TAREAS POR REALIZAR:
1. Resume en pocas oraciones el párrafo del fragmento sobre la detención de 1960 que empieza con "Pocas semanas después", sin omitir sus datos principales.
2. Enumera todas las personas que aparecen con su nombre en el fragmento sobre la detención de 1960.
3. Transcribe sin cambios la parte del fragmento sobre la detención de 1960 que va desde "Pocas semanas después, a" hasta "resistimos con firmeza.", con ambas incluidas.

FRAGMENTO PROPORCIONADO:
= = =

Pocas semanas después, a fines de diciembre de 1960, mi corta y frustrada experiencia como conspirador llegó a su fin. Nos habían delatado, y en medio de una redada general de varios cientos de personas, casi todas desconocidas para mí, con la excepción de Julio Antonio Yebra (llamado Julio Antonio en homenaje a Mella, compañero de luchas de su padre), amigo del vecindario y del Club Comodoro, un joven y brillante médico al que fusilaron a los pocos días, nuestra pequeña célula compuesta por cuatro personas (Alfredo Carrión, Jorge Víctor Fernández -que era realmente el jefe- Néstor Piñango y yo) fue a parar a Quinta y Catorce, donde entonces estaban las oficinas del G-2, y allí estuvimos retenidos durante varios días de intensos interrogatorios que todos resistimos con firmeza.

= = =

DATOS PROPORCIONADOS:
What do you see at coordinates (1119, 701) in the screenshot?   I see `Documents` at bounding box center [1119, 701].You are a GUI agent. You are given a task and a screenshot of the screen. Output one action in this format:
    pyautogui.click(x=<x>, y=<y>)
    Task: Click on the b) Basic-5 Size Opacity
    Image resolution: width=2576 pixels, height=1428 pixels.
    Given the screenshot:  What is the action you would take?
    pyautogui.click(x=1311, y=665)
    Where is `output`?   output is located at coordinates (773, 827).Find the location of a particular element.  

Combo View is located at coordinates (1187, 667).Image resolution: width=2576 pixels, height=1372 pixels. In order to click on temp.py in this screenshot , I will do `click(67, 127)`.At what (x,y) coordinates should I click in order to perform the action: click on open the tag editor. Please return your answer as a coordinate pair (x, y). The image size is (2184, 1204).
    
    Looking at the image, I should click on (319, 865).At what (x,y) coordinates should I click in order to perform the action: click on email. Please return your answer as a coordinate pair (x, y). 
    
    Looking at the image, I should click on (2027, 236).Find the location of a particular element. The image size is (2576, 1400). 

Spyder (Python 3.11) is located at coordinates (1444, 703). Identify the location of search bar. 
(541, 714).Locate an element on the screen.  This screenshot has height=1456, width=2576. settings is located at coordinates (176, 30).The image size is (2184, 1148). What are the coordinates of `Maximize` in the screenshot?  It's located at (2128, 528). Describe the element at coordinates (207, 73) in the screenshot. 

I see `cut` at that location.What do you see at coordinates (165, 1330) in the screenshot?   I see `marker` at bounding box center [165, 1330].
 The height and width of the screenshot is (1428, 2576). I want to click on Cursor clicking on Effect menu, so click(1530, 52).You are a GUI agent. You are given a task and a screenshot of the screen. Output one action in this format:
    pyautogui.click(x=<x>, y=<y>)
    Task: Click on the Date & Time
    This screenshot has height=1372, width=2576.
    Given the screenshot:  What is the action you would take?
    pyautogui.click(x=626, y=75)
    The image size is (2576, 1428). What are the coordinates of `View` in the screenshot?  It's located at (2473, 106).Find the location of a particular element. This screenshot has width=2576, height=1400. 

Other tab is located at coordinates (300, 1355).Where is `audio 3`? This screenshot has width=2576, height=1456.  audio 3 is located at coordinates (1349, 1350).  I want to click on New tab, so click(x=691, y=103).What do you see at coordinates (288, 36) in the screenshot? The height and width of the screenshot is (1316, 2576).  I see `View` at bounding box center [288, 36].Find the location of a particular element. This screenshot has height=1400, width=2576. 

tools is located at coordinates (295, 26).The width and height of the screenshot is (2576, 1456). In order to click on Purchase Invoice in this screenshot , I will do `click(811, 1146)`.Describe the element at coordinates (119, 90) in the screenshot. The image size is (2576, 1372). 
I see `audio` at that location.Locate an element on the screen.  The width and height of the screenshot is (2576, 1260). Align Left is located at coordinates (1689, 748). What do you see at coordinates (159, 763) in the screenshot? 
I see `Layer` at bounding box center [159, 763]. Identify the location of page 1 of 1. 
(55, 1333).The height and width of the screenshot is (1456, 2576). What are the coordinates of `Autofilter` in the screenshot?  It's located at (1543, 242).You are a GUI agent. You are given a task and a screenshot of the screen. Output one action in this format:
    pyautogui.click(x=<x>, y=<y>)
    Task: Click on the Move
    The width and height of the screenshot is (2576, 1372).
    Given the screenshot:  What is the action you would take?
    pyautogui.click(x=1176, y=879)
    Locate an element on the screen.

= = =

RESPUESTAS DEL EJERCICIO:
1. A fines de diciembre de 1960, tras una delación, una redada de varios cientos de personas puso fin a la breve experiencia conspirativa de quien narra. Entre los detenidos estaba Julio Antonio Yebra, joven médico y amigo del vecindario y del Club Comodoro, al que fusilaron pocos días después. La célula de cuatro miembros (Alfredo Carrión, Jorge Víctor Fernández, que era el verdadero jefe, Néstor Piñango y quien narra) fue llevada a Quinta y Catorce, donde estaban las oficinas del G-2. Allí pasaron varios días de interrogatorios intensos, que todos resistieron con firmeza.

2.
- Julio Antonio Yebra
- Mella
- Alfredo Carrión
- Jorge Víctor Fernández
- Néstor Piñango

3.
Pocas semanas después, a fines de diciembre de 1960, mi corta y frustrada experiencia como conspirador llegó a su fin. Nos habían delatado, y en medio de una redada general de varios cientos de personas, casi todas desconocidas para mí, con la excepción de Julio Antonio Yebra (llamado Julio Antonio en homenaje a Mella, compañero de luchas de su padre), amigo del vecindario y del Club Comodoro, un joven y brillante médico al que fusilaron a los pocos días, nuestra pequeña célula compuesta por cuatro personas (Alfredo Carrión, Jorge Víctor Fernández -que era realmente el jefe- Néstor Piñango y yo) fue a parar a Quinta y Catorce, donde entonces estaban las oficinas del G-2, y allí estuvimos retenidos durante varios días de intensos interrogatorios que todos resistimos con firmeza.